Por essa época, o menino Losa acreditava que era órfão de pai. Era o que sua mãe, abandonada pelo marido, lhe contava. O pai reapareceu quando ele tinha dez anos, e a relação entre os dois foi sempre tensa.
Aos 14 anos, já de volta ao Peru, Llosa foi mandado para um internato militar, onde experimentou a disciplina castrense – e leu muito, descobrindo sua vocação para a literatura.
Essa experiência seria a base do primeiro de seus vinte romances, A Cidade e os Cachorros, de 1963 (quatro anos antes, ele havia publicado Os Chefes, coletânea de relatos breves). Já começou sob o signo da polêmica: o livro foi atacado por militares que não gostaram de seu retrato sem enfeites da vida na escola militar. Uma pilha de mil exemplares da obra foi queimada no pátio do internato.
Já nesses primeiros anos, Llosa exibia uma prosa viva e vigorosa, repleta de “peruanismos” (expressões e gírias locais). Sua construção de diálogos intercalados tinha algo de experimental. Era uma literatura realista, fortemente imbricada na realidade política peruana (Manuel Odría, ditador do Peru nos anos 1950, aparece como personagem secundário em Conversa no Catedral).

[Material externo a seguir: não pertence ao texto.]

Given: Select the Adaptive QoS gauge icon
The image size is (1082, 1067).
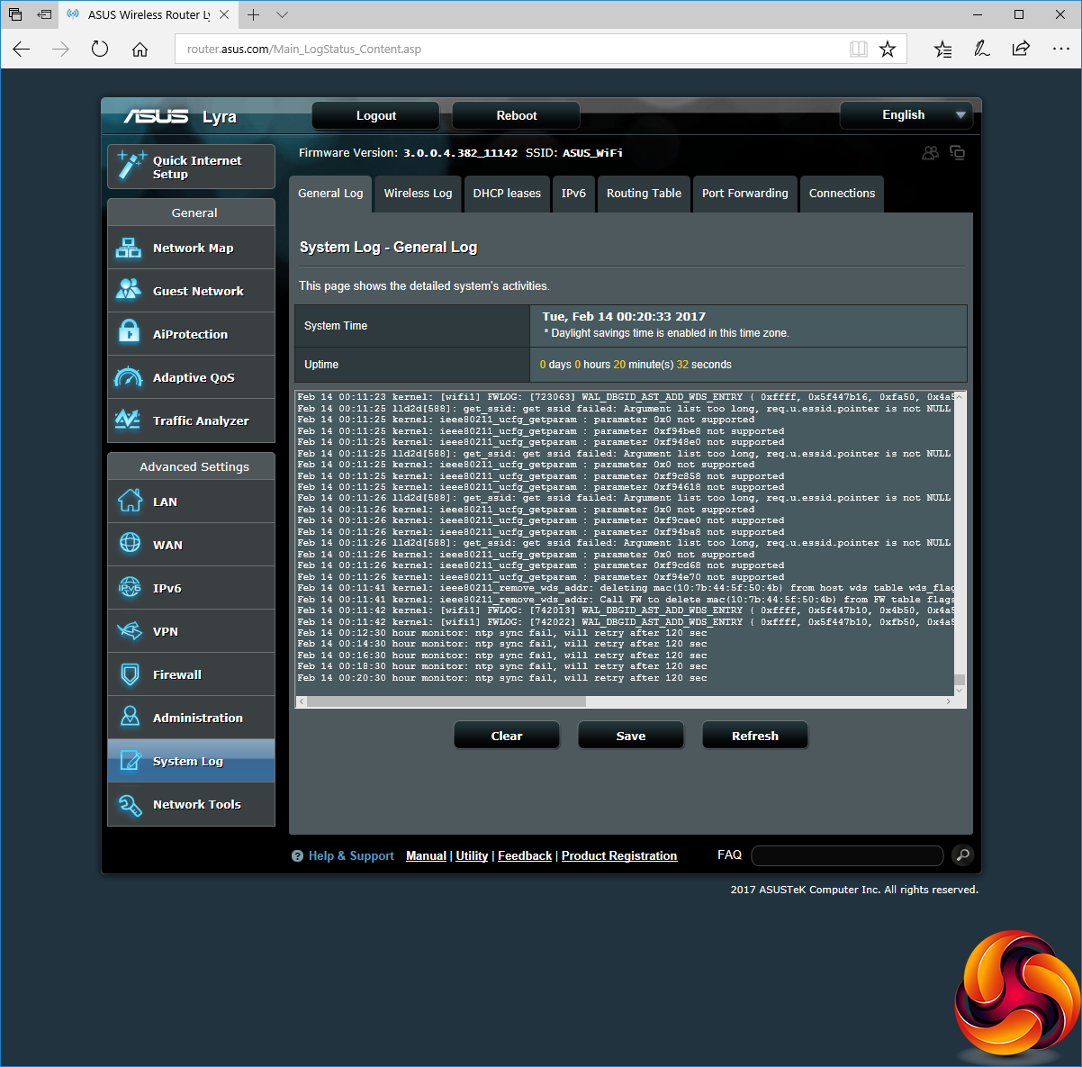Looking at the screenshot, I should (x=129, y=377).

Nada disso tem a ver com o “realismo mágico” a que o boom latino-americano ficou associado, sobretudo por causa de Cem Anos de Solidão, de García Márquez. Llosa, no entanto, admirava muito essa obra, sobre a qual escreveu uma extensa tese de doutorado, publicada com o título História de um Deicídio.
A amizade entre os dois escritores foi estreita nos anos 1960, quando ambos admiravam a revolução cubana. Em 1962, Llosa visitou Cuba, em plena Crise dos Mísseis, e voltou falando maravilhas da ilha de Fidel Castro. Anos depois, porém, ele escreveu uma carta de protesto contra a prisão do escritor cubano Herberto Padilla pela ditadura comunista.
O rompimento definitivo entre Llosa e García Márquez não se deu por razões ideológicas. Aconteceu em 1976, naquele que é o mais discutido barraco da literatura latino-americana: em um cinema na Cidade do México, o autor peruano acertou um soco no colombiano.
Nenhum dos dois jamais esclareceu o motivo da briga. Mas é certo que era uma questão pessoal, provavelmente envolvendo uma mulher.
Na vida íntima, Llosa causou escândalo em sua própria família aos 19 anos, quando se casou com uma mulher mais velha que ele considerava sua tia (na verdade, era cunhada de um tio do escritor). O romance Tia Julia e o Escrivinhador é baseado nesse caso. O escritor depois trocaria a tia por uma prima, Patricia Llosa, com quem teve três filhos. Divorciaram-se em 2015, depois de cinquenta anos de matrimônio, quando Llosa se envolveu com a socialite filipina-espanhola Isabel Preysler, ex-mulher do cantor Julio Iglesias. Os dois romperam em 2022.
Muito ligado ao Peru, matéria da maior parte de sua obra, Llosa ainda assim era por natureza um homem cosmopolita. Tinha cidadania espanhola. A obra que disputa com Conversa no Catedral a distinção de obra-prima do autor tem cenário brasileiro: A Guerra do Fim do Mundo (1981), romance de proporção e violência épicas, é sobre a Guerra de Canudos, no sertão da Bahia.
Em outubro de 2010, dias depois de seu nome ser anunciado como o Nobel de Literatura daquele ano, Mario Vargas Llosa esteve no Brasil. Eu então trabalhava em Veja e participei de um almoço com o autor de Travessuras da Menina Má no restaurante que existia no terraço da editora Abril.
Entrevistamos Llosa – Diogo Schelp, Ricardo Setti e eu – na mesa do almoço. O tema foi mais político do que literário. O escritor criticou o nacionalismo (“a cultura dos incultos”) e a predominância da esquerda nos meios culturais. Mas se mostrou otimista com os rumos de uma América Latina em sua maior parte democrática. Observou que até chefes de Estado de esquerda (o uruguaio José Mujica, o peruano Alan García e o brasileiro Lula) seguiam a racionalidade econômica liberal.
Não sei se esse otimismo sobreviveria ainda hoje. A questão que Santiago Zavala deixou para o Peru e a América Latina segue em aberto.
A obra gigantesca que o criador de Santiago nos deixou foi encerrada nos termos do escritor. Em 2023, Mario Vargas Llosa anunciou que Dedico a Você Meu Silêncio, publicado naquele ano, seria seu último romance. Ponto final.